> What this task involves: Output exactly the lines between the one holding "This screenshot has height=945, width=1800." and the last line of the data below, both of those lines included.

[Data to examine]

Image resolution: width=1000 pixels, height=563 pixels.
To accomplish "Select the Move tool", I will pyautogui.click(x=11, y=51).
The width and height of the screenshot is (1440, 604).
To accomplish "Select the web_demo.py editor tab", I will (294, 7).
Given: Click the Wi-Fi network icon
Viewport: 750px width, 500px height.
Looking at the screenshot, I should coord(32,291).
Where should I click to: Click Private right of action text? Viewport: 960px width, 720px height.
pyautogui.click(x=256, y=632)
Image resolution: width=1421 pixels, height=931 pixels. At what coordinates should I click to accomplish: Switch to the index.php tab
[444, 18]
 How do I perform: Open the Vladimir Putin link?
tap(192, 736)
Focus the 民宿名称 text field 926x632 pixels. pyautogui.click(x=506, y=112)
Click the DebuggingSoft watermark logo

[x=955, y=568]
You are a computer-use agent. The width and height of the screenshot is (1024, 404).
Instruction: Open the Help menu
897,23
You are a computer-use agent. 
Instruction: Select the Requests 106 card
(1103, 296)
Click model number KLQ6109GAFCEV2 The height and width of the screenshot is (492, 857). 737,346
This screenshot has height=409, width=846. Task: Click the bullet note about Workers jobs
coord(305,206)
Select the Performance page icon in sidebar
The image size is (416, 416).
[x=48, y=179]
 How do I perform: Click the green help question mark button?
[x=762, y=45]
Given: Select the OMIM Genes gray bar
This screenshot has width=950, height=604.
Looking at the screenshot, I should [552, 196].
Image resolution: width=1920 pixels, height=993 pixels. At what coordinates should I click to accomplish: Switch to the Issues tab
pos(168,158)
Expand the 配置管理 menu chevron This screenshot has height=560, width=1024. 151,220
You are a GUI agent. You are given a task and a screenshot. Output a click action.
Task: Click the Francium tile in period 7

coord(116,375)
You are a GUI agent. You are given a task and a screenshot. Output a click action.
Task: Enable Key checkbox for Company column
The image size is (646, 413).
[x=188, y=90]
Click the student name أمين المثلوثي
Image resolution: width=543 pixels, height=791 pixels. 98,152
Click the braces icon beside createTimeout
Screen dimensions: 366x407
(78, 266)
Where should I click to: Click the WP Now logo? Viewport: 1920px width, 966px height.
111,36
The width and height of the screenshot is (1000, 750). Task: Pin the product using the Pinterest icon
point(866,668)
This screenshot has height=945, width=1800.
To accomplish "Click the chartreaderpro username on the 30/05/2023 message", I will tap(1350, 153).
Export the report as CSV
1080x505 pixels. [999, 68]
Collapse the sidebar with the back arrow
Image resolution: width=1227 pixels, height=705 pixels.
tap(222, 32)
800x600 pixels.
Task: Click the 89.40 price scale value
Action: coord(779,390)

[/Data to examine]

> Output:
This screenshot has height=945, width=1800.
To accomplish "Click the chartreaderpro username on the 30/05/2023 message", I will tap(1350, 153).
Export the report as CSV
1080x505 pixels. [999, 68]
Collapse the sidebar with the back arrow
Image resolution: width=1227 pixels, height=705 pixels.
tap(222, 32)
800x600 pixels.
Task: Click the 89.40 price scale value
Action: coord(779,390)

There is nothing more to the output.